What is expected. Revise the lines below by swapping each "Given" for "Goal", keeping everything else the same.

(Lines for locating text and elements)

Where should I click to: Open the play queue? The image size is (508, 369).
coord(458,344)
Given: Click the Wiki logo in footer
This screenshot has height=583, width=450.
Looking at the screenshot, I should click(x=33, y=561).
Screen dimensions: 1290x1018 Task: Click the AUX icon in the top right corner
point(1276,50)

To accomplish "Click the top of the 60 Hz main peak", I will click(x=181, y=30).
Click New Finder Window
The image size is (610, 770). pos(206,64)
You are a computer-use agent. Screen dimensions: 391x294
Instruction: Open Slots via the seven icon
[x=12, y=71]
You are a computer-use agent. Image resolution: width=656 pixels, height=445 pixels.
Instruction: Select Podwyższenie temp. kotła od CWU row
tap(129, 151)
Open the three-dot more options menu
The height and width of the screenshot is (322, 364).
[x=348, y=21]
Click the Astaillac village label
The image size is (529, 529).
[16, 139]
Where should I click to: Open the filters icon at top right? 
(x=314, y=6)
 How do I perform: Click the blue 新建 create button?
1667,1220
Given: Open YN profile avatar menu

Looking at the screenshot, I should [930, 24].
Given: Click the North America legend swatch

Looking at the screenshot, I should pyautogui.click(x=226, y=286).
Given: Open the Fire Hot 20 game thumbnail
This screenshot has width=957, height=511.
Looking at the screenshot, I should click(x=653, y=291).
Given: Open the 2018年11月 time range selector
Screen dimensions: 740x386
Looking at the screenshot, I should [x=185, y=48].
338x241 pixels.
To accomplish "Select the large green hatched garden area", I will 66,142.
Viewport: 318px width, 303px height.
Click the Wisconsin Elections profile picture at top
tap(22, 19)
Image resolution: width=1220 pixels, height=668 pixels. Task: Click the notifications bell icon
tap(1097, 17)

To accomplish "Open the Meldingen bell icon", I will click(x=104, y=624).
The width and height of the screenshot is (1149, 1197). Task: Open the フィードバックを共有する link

Answer below.
Where should I click to: Open the play queue? The image size is (508, 369).
coord(458,344)
Goal: Click the Wiki logo in footer
This screenshot has height=583, width=450.
Looking at the screenshot, I should click(x=33, y=561).
Screen dimensions: 1290x1018 Task: Click the AUX icon in the top right corner
point(1276,50)

To accomplish "Click the top of the 60 Hz main peak", I will click(x=181, y=30).
Click New Finder Window
The image size is (610, 770). pos(206,64)
You are a computer-use agent. Screen dimensions: 391x294
Instruction: Open Slots via the seven icon
[x=12, y=71]
You are a computer-use agent. Image resolution: width=656 pixels, height=445 pixels.
Instruction: Select Podwyższenie temp. kotła od CWU row
tap(129, 151)
Open the three-dot more options menu
The height and width of the screenshot is (322, 364).
[x=348, y=21]
Click the Astaillac village label
The image size is (529, 529).
[16, 139]
Where should I click to: Open the filters icon at top right? 
(x=314, y=6)
 How do I perform: Click the blue 新建 create button?
1667,1220
Goal: Open YN profile avatar menu

Looking at the screenshot, I should [930, 24].
Goal: Click the North America legend swatch

Looking at the screenshot, I should pyautogui.click(x=226, y=286).
Goal: Open the Fire Hot 20 game thumbnail
This screenshot has width=957, height=511.
Looking at the screenshot, I should click(x=653, y=291).
Goal: Open the 2018年11月 time range selector
Screen dimensions: 740x386
Looking at the screenshot, I should [x=185, y=48].
338x241 pixels.
To accomplish "Select the large green hatched garden area", I will 66,142.
Viewport: 318px width, 303px height.
Click the Wisconsin Elections profile picture at top
tap(22, 19)
Image resolution: width=1220 pixels, height=668 pixels. Task: Click the notifications bell icon
tap(1097, 17)

To accomplish "Open the Meldingen bell icon", I will click(x=104, y=624).
The width and height of the screenshot is (1149, 1197). Task: Open the フィードバックを共有する link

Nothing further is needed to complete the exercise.